Des Beach party sont organisées tous les soirs et pour peu que vous ne vous arrêtiez pas au premier Shack venu, il est à peu près sûr que vous trouverez l’ambiance qui vous convient.
La plage, éclairée de milliers de bougies et de quelques feux de bois est belle de nuit, magique …

Et alors, qui croise t-on à Goa ?

Vous l’aurez compris, l’ère des hippies et révolue. Aujourd’hui on croise surtout des touristes. Venus profiter du cadre idyllique, ils viennent seuls, en famille (on croise beaucoup d’enfants) ou entre amis. Beaucoup de russes, des anglais, très peu de français.

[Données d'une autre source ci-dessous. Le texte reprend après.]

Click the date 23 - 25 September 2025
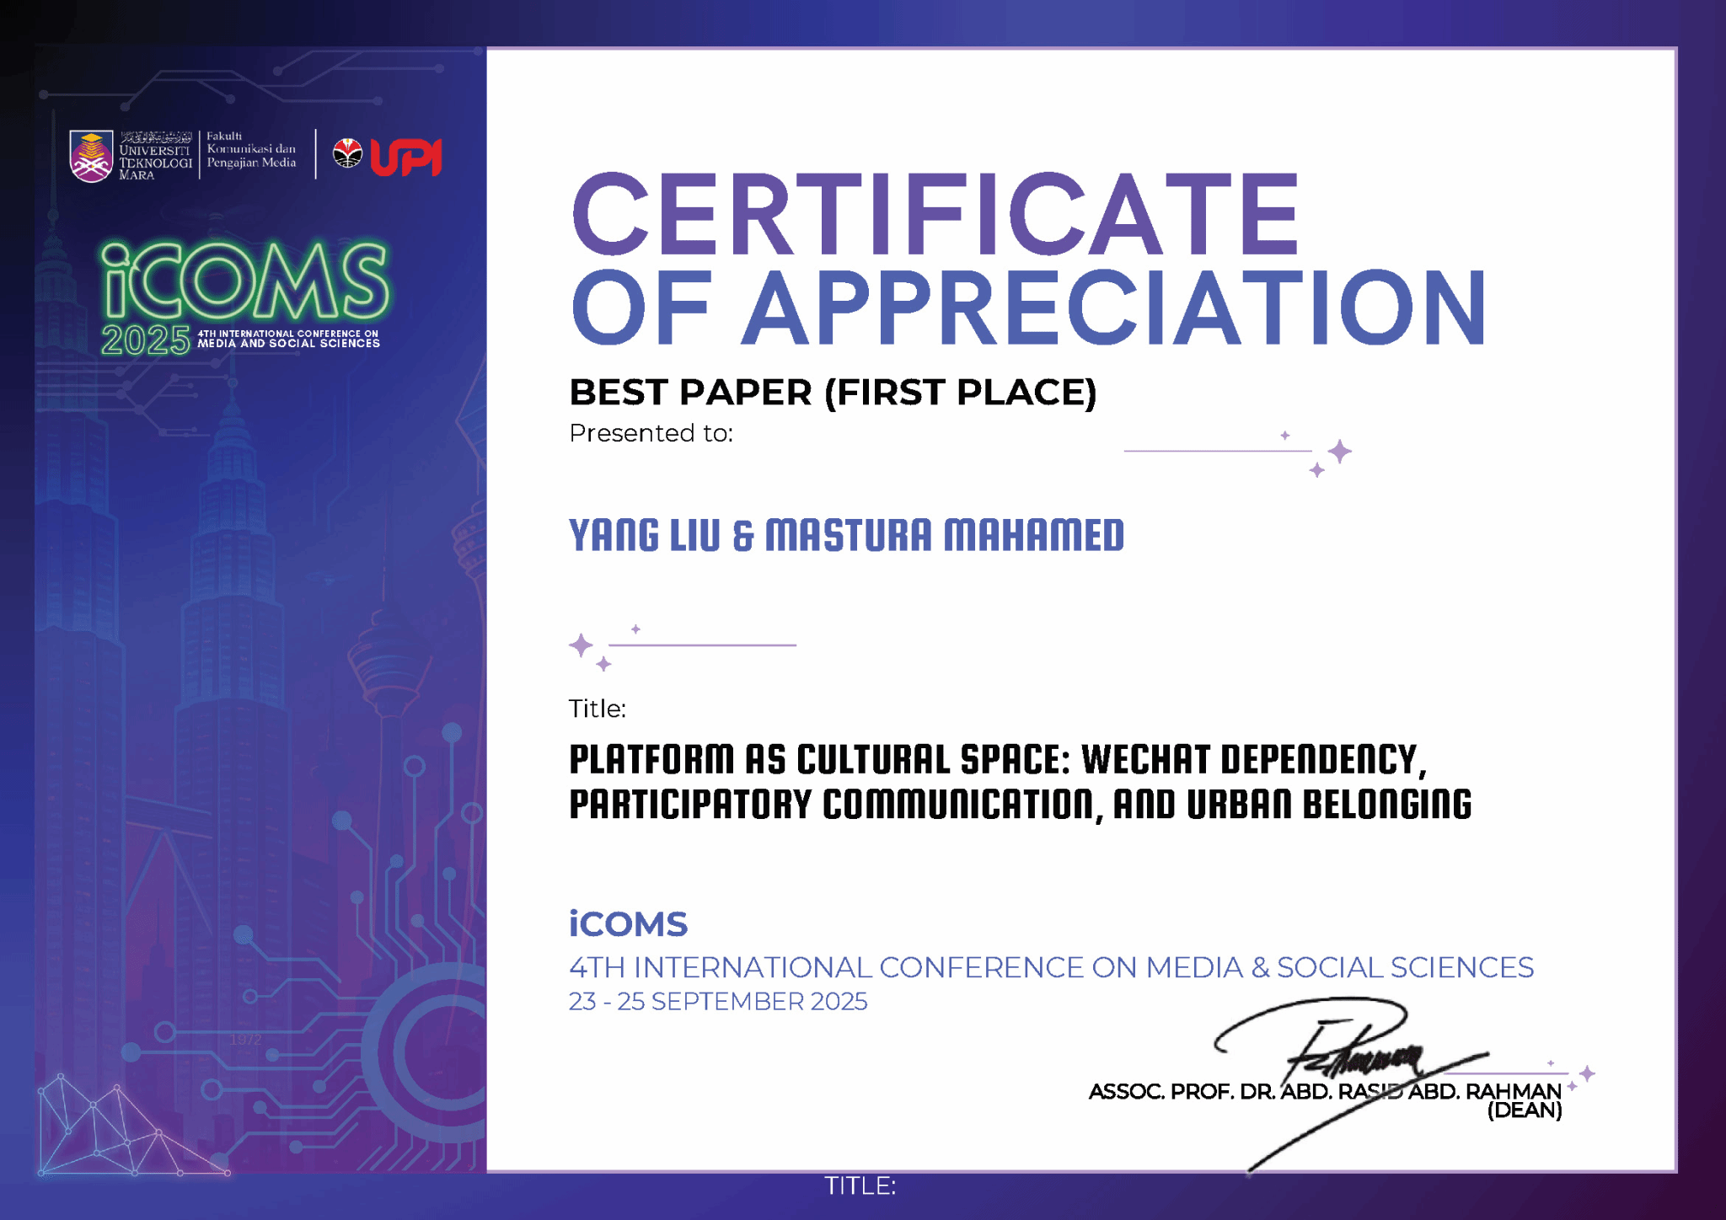 (717, 1001)
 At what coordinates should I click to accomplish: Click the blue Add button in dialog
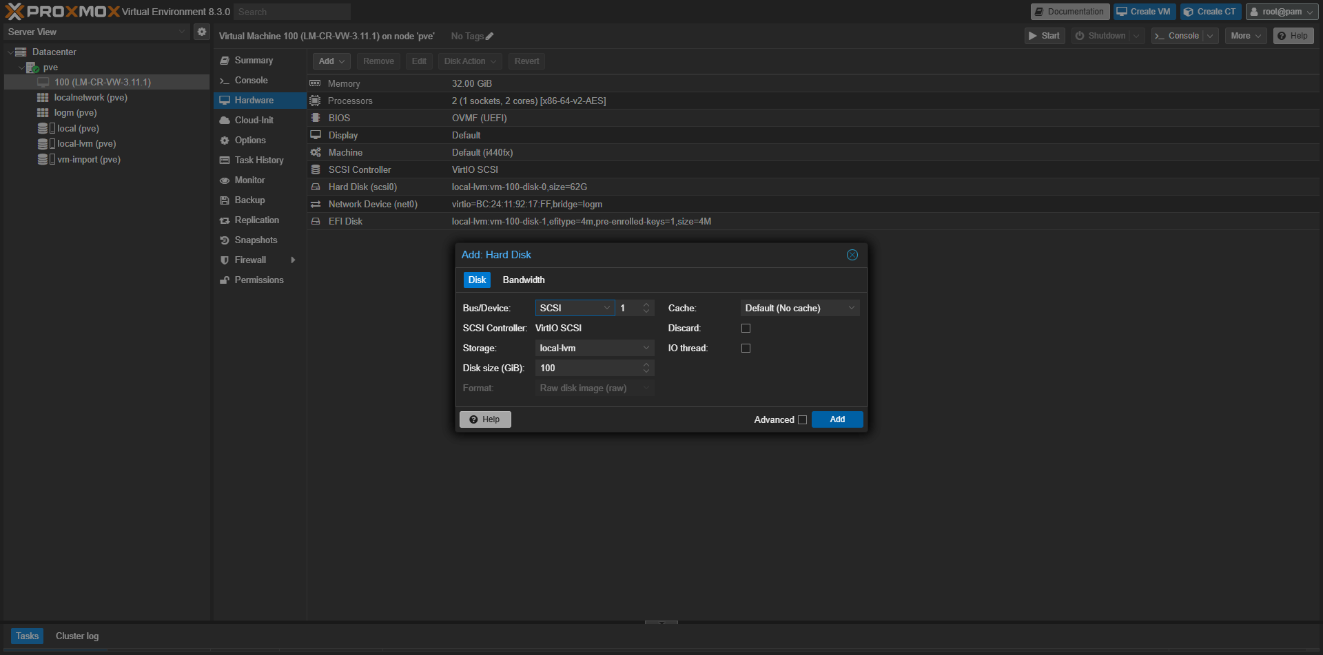837,419
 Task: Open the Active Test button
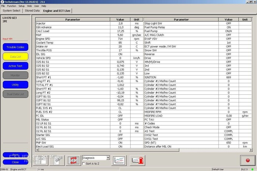coord(15,66)
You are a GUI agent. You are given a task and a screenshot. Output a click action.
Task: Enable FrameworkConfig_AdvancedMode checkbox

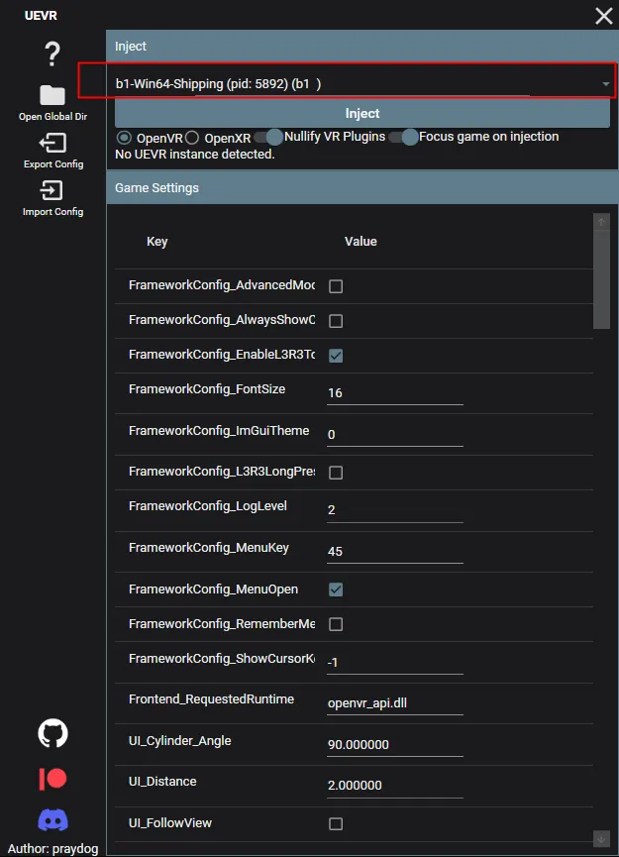click(x=336, y=286)
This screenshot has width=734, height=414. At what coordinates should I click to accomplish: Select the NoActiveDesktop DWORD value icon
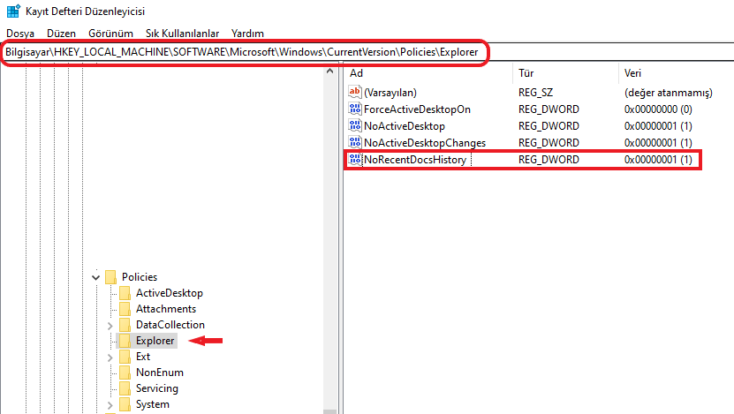tap(355, 126)
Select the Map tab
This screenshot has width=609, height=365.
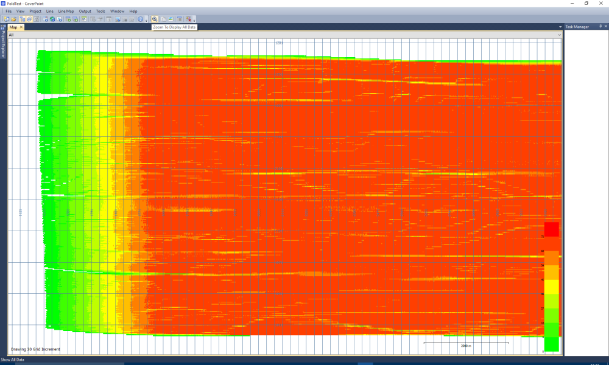(x=13, y=27)
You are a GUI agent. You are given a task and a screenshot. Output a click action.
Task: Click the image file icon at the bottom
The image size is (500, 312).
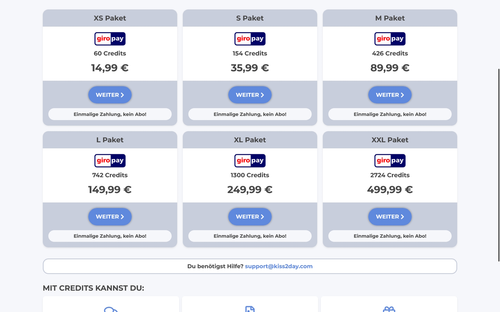(x=250, y=309)
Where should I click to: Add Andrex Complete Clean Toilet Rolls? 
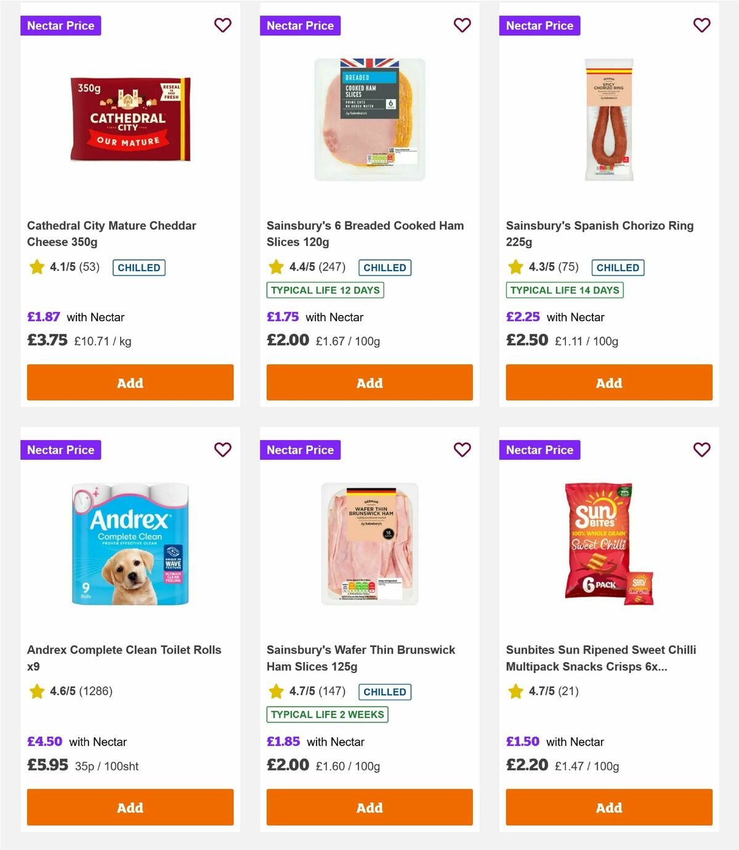130,807
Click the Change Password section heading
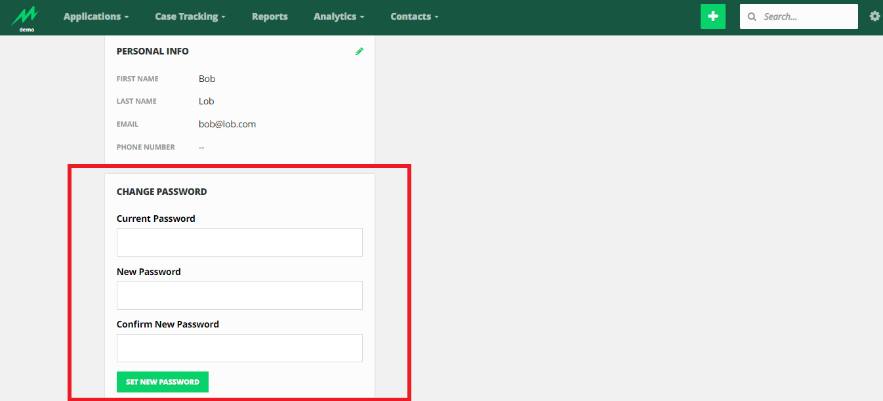The image size is (883, 401). tap(161, 192)
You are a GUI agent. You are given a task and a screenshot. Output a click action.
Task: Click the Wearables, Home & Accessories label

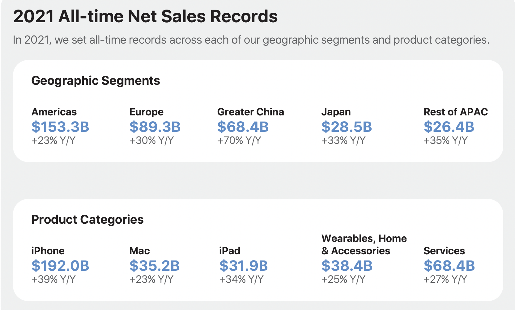pyautogui.click(x=364, y=244)
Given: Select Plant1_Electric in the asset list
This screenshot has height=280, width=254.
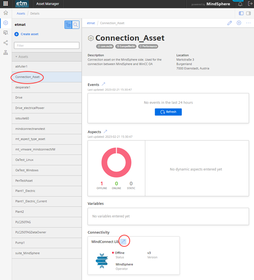Looking at the screenshot, I should tap(25, 191).
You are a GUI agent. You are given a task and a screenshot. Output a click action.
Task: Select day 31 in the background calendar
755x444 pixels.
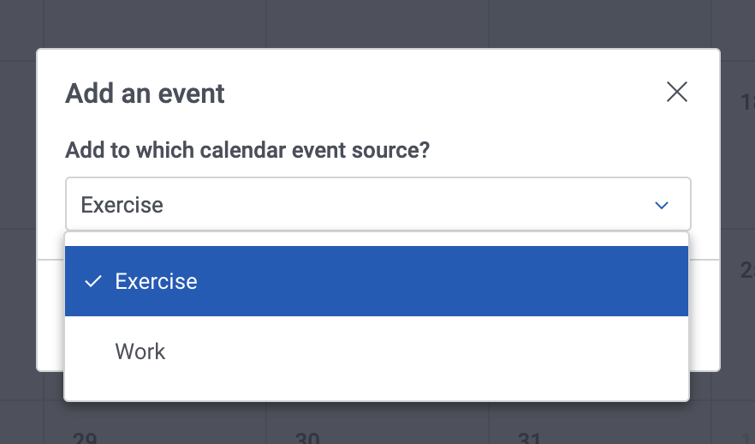[529, 439]
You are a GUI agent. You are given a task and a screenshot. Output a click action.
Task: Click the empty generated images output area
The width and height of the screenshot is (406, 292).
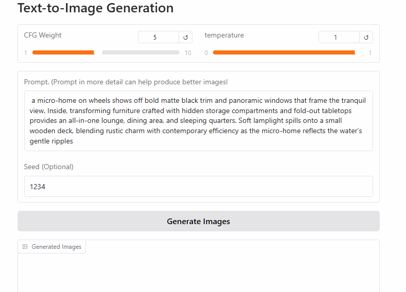click(x=199, y=273)
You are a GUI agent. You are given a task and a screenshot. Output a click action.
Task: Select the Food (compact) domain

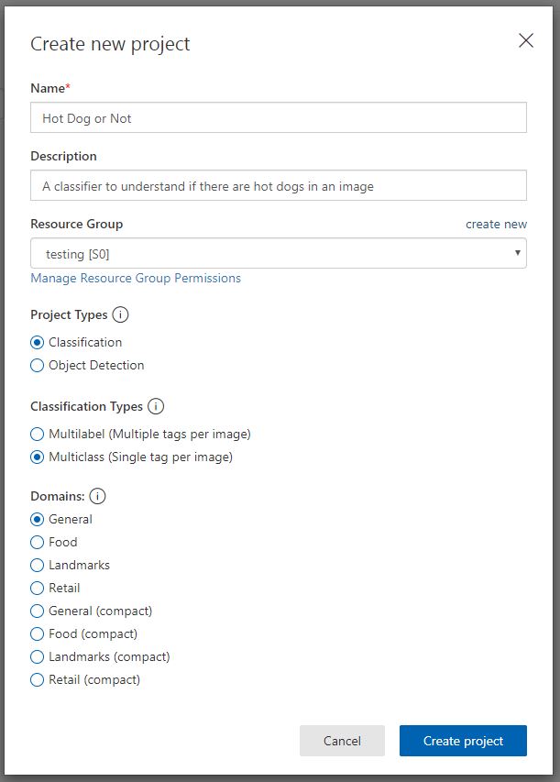(38, 633)
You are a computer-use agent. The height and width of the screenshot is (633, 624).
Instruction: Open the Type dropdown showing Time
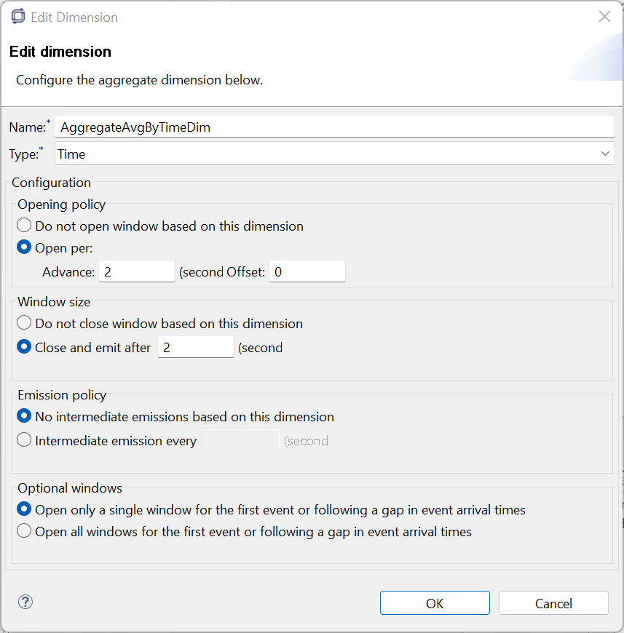pyautogui.click(x=334, y=154)
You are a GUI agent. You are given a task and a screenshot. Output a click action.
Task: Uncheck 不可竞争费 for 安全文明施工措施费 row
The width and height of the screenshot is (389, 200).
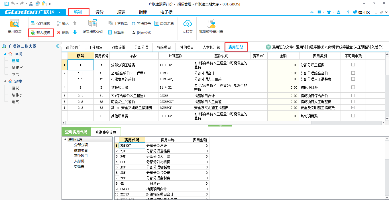pyautogui.click(x=353, y=108)
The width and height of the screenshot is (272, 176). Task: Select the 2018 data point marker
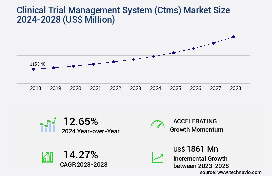click(x=33, y=69)
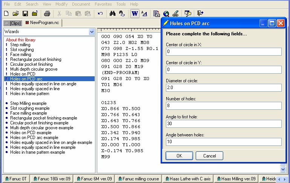Click the Save disk icon
The height and width of the screenshot is (183, 290).
point(25,14)
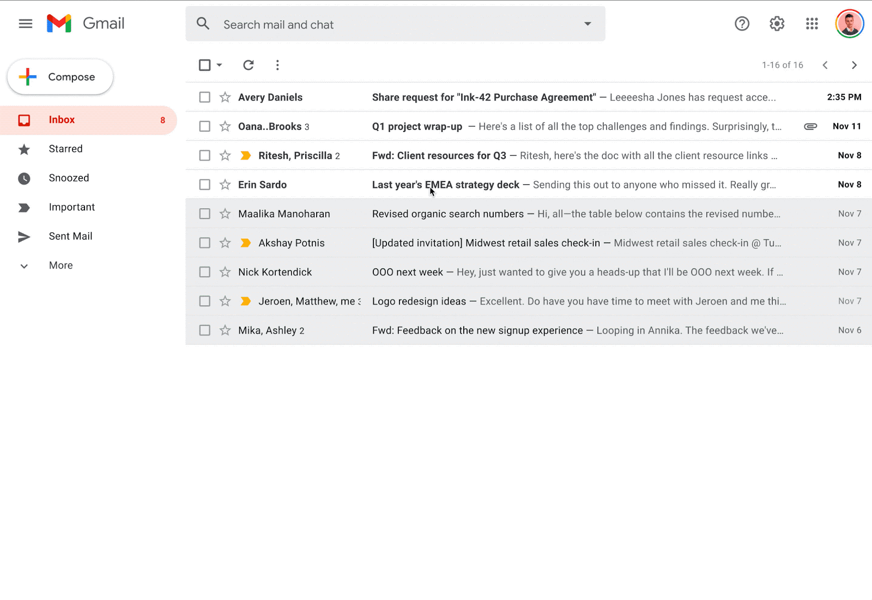
Task: Open your profile avatar menu
Action: click(x=850, y=23)
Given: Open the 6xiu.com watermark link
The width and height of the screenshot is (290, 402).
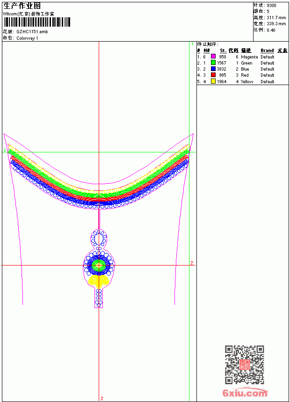Looking at the screenshot, I should (245, 393).
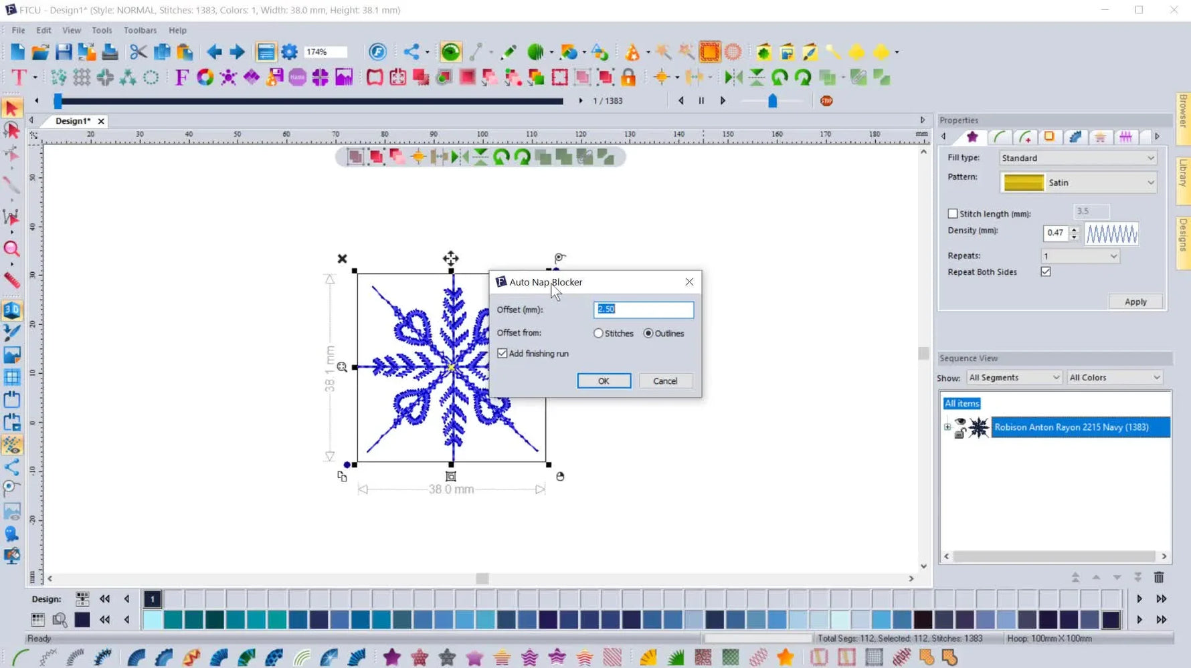The width and height of the screenshot is (1191, 668).
Task: Toggle the Repeat Both Sides checkbox
Action: click(1046, 271)
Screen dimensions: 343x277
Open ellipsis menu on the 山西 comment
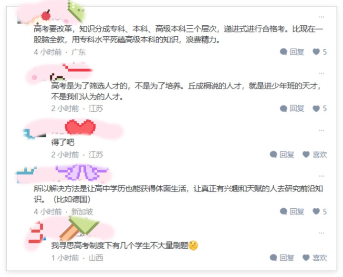[321, 233]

Les familles les plus « roots » sont belles. Le soir venu les enfants dansent avec maman devant le feu après une longue journée de châteaux de sable entre amis.

La journée on surprend de nombreux jeunes, « roots » eux aussi, s’adonner à la méditation et au yoga sur la plage. Le soir c’est à l’odeur que remarquerez que vous n’êtes pas isolé.

Jeune yogi à Goa

Enfin, on croise des indiens, beaucoup d’indiens.
Ceux qui travaillent dans les shacks bien sûr *, mais aussi d’autres indiens issus de milieux plus aisés. Ils viennent se faire plaisir dans le Saint-Tropez local. Il ne faut pas oublier les mendiants qui sillonnent la plage du lever au coucher du soleil, essayant de vendre des bijoux ou limitant l’approche à une main simple main tendue.

Jeunes indiens jouant au football a goa

A Goa nous nous sommes senti bien. Au calme, sereins. Comme si le temps s’était arrêté. On imagine facilement comment les gens finissent pas y passer des mois, sans même vraiment s’en rendre compte.
Il faut maintenant avancer et notre prochaine étape, d’où je finis cet (interminable) article. Hampi. Nous nous rapprochons des temples et d’un autre type de spiritualité.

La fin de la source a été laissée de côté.